Task objective =>
From the entries, copy every line that carries the string "computer".

Provided material =>

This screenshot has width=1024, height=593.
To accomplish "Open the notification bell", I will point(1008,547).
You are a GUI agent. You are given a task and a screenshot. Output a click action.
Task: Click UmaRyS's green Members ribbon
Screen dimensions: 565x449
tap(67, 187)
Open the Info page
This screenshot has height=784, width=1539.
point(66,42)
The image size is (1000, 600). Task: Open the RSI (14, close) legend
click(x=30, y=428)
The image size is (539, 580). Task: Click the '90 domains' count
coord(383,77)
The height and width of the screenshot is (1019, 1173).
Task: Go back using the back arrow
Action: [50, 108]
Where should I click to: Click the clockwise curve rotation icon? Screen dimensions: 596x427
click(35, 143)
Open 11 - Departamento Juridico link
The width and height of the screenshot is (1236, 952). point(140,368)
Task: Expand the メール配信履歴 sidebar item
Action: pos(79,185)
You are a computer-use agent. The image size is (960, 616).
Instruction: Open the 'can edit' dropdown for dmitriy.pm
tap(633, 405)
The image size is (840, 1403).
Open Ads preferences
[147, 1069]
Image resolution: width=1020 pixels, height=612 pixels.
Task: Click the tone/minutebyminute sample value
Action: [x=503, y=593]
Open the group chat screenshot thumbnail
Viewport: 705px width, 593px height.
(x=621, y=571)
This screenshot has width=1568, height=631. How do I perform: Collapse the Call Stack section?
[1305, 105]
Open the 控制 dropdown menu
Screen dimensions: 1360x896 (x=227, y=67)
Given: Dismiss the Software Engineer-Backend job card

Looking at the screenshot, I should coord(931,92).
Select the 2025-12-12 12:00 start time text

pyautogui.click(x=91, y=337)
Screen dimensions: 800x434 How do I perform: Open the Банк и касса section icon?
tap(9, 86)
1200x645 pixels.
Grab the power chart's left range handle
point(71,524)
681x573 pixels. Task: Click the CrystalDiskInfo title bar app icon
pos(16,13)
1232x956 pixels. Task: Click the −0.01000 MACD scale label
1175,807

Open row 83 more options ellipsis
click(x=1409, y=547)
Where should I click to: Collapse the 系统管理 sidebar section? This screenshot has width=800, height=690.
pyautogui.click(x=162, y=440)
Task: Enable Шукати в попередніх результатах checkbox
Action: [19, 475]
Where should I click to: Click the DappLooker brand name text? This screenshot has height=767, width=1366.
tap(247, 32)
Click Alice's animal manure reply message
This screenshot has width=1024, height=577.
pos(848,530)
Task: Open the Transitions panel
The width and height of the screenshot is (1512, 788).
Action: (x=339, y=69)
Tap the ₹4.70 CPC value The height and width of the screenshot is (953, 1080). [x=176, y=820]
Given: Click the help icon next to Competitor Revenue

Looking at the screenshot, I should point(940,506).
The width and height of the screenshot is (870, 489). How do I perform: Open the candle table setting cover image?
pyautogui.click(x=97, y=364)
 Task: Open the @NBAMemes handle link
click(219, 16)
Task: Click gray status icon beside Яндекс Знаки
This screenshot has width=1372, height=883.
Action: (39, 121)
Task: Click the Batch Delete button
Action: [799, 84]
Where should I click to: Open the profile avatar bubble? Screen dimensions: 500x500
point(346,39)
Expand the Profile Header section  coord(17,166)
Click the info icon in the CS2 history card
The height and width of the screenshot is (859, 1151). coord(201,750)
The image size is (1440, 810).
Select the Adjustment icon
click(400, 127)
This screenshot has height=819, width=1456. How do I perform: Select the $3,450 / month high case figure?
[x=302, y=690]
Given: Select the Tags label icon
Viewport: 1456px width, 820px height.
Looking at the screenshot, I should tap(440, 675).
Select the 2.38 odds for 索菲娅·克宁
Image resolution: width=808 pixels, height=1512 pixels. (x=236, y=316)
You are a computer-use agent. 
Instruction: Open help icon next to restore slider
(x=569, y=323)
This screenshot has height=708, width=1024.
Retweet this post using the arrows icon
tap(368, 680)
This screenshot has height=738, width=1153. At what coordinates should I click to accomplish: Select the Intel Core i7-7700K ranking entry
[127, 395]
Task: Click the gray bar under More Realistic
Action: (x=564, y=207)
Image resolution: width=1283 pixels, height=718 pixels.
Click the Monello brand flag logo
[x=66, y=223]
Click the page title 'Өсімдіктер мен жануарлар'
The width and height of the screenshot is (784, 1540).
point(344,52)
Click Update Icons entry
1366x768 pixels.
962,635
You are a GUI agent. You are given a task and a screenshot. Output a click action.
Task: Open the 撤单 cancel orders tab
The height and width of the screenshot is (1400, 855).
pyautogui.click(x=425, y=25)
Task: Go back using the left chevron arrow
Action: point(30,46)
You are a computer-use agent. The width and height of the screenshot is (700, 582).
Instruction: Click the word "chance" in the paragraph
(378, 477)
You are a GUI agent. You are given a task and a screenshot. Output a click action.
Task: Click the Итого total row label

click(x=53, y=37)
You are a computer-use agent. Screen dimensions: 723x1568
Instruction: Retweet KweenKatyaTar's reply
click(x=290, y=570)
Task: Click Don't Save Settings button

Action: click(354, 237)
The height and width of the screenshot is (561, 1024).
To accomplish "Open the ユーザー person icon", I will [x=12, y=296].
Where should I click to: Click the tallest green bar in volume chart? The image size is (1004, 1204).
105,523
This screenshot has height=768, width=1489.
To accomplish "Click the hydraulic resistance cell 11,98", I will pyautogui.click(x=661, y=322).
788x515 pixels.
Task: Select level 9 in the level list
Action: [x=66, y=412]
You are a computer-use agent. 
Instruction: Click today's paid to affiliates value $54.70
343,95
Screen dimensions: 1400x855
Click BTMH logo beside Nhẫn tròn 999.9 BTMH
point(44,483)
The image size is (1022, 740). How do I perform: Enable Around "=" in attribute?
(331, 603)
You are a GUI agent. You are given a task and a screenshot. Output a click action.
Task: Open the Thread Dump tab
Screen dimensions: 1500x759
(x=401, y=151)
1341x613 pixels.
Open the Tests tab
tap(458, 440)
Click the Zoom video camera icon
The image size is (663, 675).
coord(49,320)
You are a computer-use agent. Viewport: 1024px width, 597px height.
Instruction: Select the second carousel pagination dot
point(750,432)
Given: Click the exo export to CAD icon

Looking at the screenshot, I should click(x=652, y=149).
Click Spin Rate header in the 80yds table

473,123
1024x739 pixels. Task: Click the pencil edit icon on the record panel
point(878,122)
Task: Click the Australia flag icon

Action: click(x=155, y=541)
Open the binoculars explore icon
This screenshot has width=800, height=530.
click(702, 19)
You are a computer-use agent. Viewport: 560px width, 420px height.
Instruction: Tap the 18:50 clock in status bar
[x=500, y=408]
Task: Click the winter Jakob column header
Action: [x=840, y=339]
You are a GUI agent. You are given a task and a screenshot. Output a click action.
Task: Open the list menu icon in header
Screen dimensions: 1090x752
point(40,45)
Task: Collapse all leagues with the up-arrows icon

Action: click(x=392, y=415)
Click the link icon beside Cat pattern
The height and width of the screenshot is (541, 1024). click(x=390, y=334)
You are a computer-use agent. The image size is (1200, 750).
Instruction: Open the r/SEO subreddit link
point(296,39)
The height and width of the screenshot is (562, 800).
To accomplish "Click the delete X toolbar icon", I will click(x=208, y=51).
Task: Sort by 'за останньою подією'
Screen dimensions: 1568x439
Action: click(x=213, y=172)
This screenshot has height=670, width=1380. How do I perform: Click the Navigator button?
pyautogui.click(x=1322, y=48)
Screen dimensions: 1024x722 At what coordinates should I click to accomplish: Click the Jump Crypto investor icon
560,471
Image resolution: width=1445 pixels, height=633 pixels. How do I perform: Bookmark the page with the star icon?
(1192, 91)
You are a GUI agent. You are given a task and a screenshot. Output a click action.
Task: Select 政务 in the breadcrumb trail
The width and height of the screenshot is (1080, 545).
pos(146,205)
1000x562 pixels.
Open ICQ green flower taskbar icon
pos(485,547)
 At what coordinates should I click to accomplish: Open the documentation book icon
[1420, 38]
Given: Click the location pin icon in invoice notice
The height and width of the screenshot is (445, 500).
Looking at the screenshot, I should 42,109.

Result for this exercise =>
You are a computer-use agent. The image size is (960, 616).
You are a computer-use agent. 
You are a computer-use agent. The width and height of the screenshot is (700, 582).
You are a computer-use agent. Screen dimensions: 723x1568
You are a computer-use agent. 
You are a computer-use agent. Viewport: 1024px width, 597px height.
You are a computer-use agent. Viewport: 560px width, 420px height.
You are a computer-use agent. The image size is (1200, 750).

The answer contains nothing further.